● Exercise details:
Quote the passage of the post on homemade bread and clearance vegetables between "But when I was" and "very, very good.", inclusive.

● Document segment:
We didn't buy store bread. Mother made this Bread every week ever since I can remember, and I only took over the baking when she became too weak to knead. Since I've been on my own, I've been lax about making Bread because it generally seems too foolish to do for just one person. (It's not a small task: it takes a full 5 pound bag of flour and makes 6 loaves.) But, lately, I've been hungry and not just because of Zero Food Budget. I've been hungry for Bread. When I want Bread, there's just no substitute. And nothing is quite right without Bread.....but Only this particular Bread.
Today while I was searching for something else, I found a windfall. It wasn't much: a few rolls of coins. But when you've got a windfall, it seems only fair to spend it! I was planning to be sensible: I needed dish soap so I'd just buy that and nothing else.
But when I was standing in that store, all I could think of was Bread. My mother's Bread; I had everything I needed to make it except milk. I didn't have to think twice. I went to the dairy case and then quickly to the checkout before I could change my mind. When I got home, I paused only long enough to pat poor old Daisy-Cat and change my blouse.
Even though it was 90 degrees outside, I was gonna leave the central AC off so the dough would rise properly--a small price to pay for Bread. Even though it was already 3 PM and there would be hours of work and waiting ahead, I was gonna bake Bread.
And bake I have. 6 loaves. It's in the oven even as I type. And I know that the world will right itself on its axis because there's Bread for supper.
Life is very, very good.
....editing to add: this was the scene just after 7:30. Heavenly.
Thursday, May 25, 2017
It seems to me that, although I've mentioned clearance sale veggies and what I do with them many times, I've never really said just how I go about it.
The first thing to do is "triage" the vegetables--see what needs to be used or cooked first. The more damaged the veggies, the faster they need attention. And you've also got to think sensibly about what will save you the most work in the long run.
When I brought my veggies home, it was immediately apparent that two of the tomatoes were in big trouble (bruised and going soft) and the yellow pepper was on the verge of it (fuzzy mold starting on the bud end). There were several things I could have done (like making a sauce of the tomatoes and pepper) but I decided that the best way to get the most meals from them was to stuff the large tomato and the pepper; the smaller tomato would be added to the stuffing mix. Since I'd be making just one stuffing for both, that would be simple. Also since the pepper had to be cut in half long-ways to get rid of that bad area on the bud end, I could make two meals out of the pepper instead of just one. I'd have the stuffed tomato for supper because I've learned (the hard way, of course) that stuffed baked tomatoes don't freeze too well.
Because the oven was heated up anyway, I also decided to cook all of the white sweet potatoes as well. (Many folks don't know that all sweet potatoes were once white or pale yellow; they only became orange when they were crossed with pumpkins.) I'm inclined to forget that I've got some veggies in the fridge and I've learned (again the hard way) that sweet potatoes are easy to ignore until it's too late. Cooked, they can be sliced and frozen in portion sizes. I prepared six servings to freeze and one to use for making squash biscuits.

● Data excerpt:
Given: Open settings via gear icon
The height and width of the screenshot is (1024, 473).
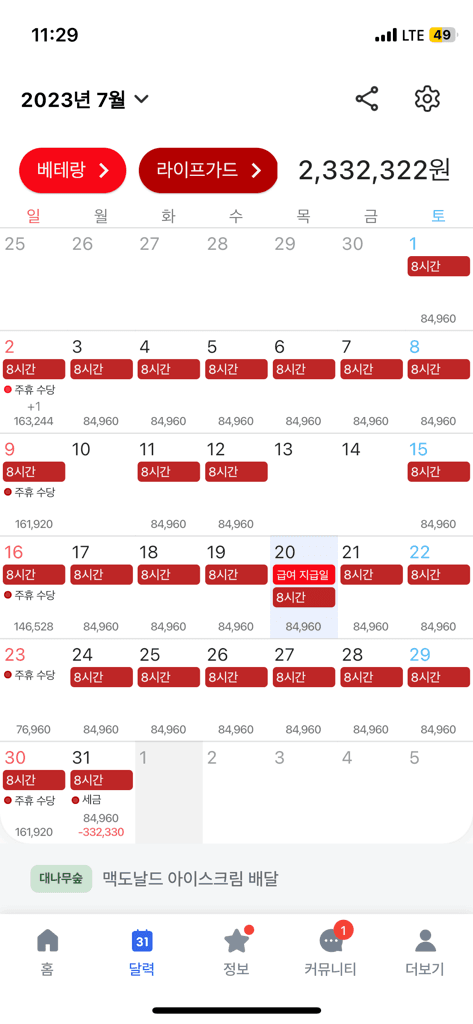Looking at the screenshot, I should tap(427, 99).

● Task output:
But when I was standing in that store, all I could think of was Bread. My mother's Bread; I had everything I needed to make it except milk. I didn't have to think twice. I went to the dairy case and then quickly to the checkout before I could change my mind. When I got home, I paused only long enough to pat poor old Daisy-Cat and change my blouse.
Even though it was 90 degrees outside, I was gonna leave the central AC off so the dough would rise properly--a small price to pay for Bread. Even though it was already 3 PM and there would be hours of work and waiting ahead, I was gonna bake Bread.
And bake I have. 6 loaves. It's in the oven even as I type. And I know that the world will right itself on its axis because there's Bread for supper.
Life is very, very good.